Noorddammerweg 100A-100B
Op 2 oktober 2008 is vergunning verleend voor het oprichten van een dubbel woonhuis met garage op het perceel Noorddammerweg 100A en 100B. Voor het onderhavig perceel geldt het bestemmingsplan 'Dertiende wijziging bestemmingsplan Landelijk Gebied'. Ingevolge dit bestemmingsplan is het perceel bestemd voor woningen met tuinen en erven. Het bouwvlak voor de woning(en) is 14 x 14 meter. De nieuwbouw wordt 15x15 meter. Daarbij wordt het bouwvlak circa 2.50 meter naar het noorden verschoven om het dubbele woonhuis te centreren op het perceel. Tevens is de nieuwbouw circa 1 meter naar achter op het perceel geschoven. Woningen mogen aan de achtergevel worden uitgebreid mits de diepte van de uitbreiding niet meer bedraagt dan 2.00 meter en de goot- en bouwhoogte van deze uitbreiding niet meer bedraagt dan respectievelijk 3.00 en 6.00 meter. Deze uitbreiding is meegenomen in de bouwaanvraag.

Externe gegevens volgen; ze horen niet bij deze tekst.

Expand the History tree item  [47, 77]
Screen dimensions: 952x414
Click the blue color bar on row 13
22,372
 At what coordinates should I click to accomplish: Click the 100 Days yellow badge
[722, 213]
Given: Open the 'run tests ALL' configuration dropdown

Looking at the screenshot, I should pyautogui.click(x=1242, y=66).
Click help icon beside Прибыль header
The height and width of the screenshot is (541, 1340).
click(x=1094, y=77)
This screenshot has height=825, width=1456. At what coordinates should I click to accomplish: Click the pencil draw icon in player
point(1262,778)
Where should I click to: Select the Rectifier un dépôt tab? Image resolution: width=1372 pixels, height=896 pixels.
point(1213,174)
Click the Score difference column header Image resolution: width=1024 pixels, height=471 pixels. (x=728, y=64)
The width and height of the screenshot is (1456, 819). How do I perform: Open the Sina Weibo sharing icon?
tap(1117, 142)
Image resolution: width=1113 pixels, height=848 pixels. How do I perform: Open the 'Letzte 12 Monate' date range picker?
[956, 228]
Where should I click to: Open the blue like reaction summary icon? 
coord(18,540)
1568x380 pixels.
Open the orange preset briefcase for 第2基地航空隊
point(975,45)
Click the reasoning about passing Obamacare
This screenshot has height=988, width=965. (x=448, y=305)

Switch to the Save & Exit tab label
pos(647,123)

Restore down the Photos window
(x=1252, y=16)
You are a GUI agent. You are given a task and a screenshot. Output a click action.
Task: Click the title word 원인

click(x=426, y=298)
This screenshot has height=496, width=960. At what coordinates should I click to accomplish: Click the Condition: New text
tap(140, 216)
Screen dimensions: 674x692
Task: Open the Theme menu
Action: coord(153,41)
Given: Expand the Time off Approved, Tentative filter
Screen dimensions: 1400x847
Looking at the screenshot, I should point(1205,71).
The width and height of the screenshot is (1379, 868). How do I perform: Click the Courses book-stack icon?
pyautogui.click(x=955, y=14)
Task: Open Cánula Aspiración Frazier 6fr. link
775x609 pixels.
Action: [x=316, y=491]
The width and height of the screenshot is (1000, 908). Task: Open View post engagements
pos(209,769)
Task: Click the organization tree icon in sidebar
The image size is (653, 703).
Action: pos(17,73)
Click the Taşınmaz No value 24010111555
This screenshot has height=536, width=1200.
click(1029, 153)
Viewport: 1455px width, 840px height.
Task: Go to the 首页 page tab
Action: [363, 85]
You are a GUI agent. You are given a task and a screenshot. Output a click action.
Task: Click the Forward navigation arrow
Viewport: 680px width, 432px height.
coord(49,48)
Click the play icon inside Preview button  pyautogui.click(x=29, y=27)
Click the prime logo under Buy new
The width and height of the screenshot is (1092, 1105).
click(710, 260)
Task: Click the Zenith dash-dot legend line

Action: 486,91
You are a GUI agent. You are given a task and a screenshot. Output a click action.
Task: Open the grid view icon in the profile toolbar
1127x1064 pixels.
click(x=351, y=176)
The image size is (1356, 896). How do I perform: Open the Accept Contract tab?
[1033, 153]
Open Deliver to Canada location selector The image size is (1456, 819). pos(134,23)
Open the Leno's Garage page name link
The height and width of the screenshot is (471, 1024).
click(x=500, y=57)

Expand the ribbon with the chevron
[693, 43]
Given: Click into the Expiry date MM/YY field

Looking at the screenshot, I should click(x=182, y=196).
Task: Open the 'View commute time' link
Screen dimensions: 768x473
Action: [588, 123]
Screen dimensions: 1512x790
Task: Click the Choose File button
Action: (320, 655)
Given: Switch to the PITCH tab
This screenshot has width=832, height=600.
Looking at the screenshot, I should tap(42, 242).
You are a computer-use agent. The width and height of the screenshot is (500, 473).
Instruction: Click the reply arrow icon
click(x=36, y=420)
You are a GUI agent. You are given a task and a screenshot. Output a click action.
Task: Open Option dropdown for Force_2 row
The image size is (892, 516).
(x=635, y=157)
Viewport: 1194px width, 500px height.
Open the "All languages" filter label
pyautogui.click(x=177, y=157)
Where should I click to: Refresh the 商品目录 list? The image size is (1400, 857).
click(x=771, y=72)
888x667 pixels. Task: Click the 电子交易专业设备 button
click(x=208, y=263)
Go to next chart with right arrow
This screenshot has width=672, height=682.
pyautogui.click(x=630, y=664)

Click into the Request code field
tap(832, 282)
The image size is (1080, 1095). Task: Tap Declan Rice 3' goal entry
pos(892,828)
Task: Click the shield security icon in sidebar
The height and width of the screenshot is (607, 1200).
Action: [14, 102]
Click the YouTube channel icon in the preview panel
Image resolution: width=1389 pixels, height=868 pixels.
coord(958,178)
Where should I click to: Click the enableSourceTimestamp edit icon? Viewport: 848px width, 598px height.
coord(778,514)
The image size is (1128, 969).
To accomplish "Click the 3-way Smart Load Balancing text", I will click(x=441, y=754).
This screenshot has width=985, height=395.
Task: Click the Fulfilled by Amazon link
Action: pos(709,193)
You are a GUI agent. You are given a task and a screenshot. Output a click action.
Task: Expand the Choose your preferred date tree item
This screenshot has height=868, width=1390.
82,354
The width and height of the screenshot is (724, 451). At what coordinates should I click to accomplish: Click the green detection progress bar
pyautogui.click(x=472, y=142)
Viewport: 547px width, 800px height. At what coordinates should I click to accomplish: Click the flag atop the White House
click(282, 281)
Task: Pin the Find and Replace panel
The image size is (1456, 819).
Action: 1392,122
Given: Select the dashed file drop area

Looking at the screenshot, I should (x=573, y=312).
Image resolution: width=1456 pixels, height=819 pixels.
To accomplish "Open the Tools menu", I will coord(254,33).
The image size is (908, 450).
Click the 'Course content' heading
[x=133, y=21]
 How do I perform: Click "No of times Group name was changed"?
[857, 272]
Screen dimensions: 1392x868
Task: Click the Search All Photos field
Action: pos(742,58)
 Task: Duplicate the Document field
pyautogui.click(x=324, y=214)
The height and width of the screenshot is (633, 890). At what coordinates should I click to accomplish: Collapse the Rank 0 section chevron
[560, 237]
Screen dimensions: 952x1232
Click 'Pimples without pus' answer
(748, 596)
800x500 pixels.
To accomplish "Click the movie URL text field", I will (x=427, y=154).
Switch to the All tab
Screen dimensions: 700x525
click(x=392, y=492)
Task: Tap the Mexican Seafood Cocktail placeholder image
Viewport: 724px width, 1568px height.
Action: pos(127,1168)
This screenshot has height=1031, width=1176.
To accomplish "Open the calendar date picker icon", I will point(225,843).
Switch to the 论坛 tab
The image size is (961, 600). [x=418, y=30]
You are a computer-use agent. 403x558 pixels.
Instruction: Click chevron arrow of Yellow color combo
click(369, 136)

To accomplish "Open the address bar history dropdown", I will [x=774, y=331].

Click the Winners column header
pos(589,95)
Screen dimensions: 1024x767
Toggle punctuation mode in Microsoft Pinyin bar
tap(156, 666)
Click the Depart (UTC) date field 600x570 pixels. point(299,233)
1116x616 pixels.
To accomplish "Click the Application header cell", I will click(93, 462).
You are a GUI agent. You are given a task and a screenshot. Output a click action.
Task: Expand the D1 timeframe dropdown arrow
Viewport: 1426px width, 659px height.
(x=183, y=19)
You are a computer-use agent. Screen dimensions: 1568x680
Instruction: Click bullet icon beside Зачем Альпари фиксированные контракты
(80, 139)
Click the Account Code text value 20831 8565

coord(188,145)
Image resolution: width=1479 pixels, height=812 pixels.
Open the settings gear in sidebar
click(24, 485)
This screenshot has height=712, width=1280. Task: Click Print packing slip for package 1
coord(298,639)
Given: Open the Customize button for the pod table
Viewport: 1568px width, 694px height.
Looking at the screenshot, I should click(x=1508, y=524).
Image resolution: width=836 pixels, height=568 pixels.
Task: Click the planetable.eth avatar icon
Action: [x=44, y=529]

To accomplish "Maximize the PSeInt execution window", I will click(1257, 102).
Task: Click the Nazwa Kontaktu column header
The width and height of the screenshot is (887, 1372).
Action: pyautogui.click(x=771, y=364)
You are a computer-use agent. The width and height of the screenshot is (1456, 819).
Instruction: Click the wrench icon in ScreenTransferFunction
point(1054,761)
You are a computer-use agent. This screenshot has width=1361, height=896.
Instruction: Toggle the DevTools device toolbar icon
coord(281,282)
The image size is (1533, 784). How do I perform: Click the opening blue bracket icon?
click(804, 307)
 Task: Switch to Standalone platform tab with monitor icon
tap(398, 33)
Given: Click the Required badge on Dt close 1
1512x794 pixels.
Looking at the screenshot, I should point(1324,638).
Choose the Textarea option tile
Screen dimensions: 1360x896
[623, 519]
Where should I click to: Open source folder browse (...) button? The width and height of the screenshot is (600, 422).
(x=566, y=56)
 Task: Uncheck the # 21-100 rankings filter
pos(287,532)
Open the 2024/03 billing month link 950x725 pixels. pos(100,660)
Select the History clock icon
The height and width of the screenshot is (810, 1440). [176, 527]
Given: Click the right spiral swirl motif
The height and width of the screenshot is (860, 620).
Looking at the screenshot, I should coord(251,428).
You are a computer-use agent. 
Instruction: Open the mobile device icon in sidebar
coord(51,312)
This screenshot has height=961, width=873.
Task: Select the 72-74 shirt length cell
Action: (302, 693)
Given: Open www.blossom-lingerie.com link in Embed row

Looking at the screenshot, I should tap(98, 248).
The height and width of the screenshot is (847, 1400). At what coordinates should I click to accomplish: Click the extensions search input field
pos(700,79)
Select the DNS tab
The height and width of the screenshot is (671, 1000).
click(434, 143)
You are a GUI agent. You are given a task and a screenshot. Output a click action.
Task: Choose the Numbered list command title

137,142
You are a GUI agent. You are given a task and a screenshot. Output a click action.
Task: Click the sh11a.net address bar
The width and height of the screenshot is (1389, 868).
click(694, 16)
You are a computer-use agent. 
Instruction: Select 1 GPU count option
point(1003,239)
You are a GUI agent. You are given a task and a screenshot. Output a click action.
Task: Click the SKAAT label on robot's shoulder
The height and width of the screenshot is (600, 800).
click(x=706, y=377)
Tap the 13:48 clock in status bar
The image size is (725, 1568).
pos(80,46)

Ingevolge het bestemmingsplan 'Dertiende wijziging bestemmingsplan Landelijk Gebied' is voor de woning een goot- en bouwhoogte toegestaan van respectievelijk 4.00 en 8.00 meter. Bijgebouwen mogen gerealiseerd worden met een maximale oppervlak van 40 m² en met vrijstelling 60 m². De goot- en bouwhoogte van het bijgebouw mag niet meer bedragen dan respectievelijk 3.00 en 6.00 meter. Het bouwplan voldoet aan deze bepalingen. In onderhavig bestemmingsplan geldt voor bijgebouwen bij woningen een maximale goot- en bouwhoogte van 3.00 en 4.50 meter. Deze maatvoering geldt voor alle bestemmingsplannen in Amstelveen. Gekozen is voor een lagere bouwhoogte, om bewoning van bijgebouwen tegen te gaan. Onderhavig bouwplan is verleend onder het oude regime en zal in dit bestemmingsplan onder het overgangsrecht vallen.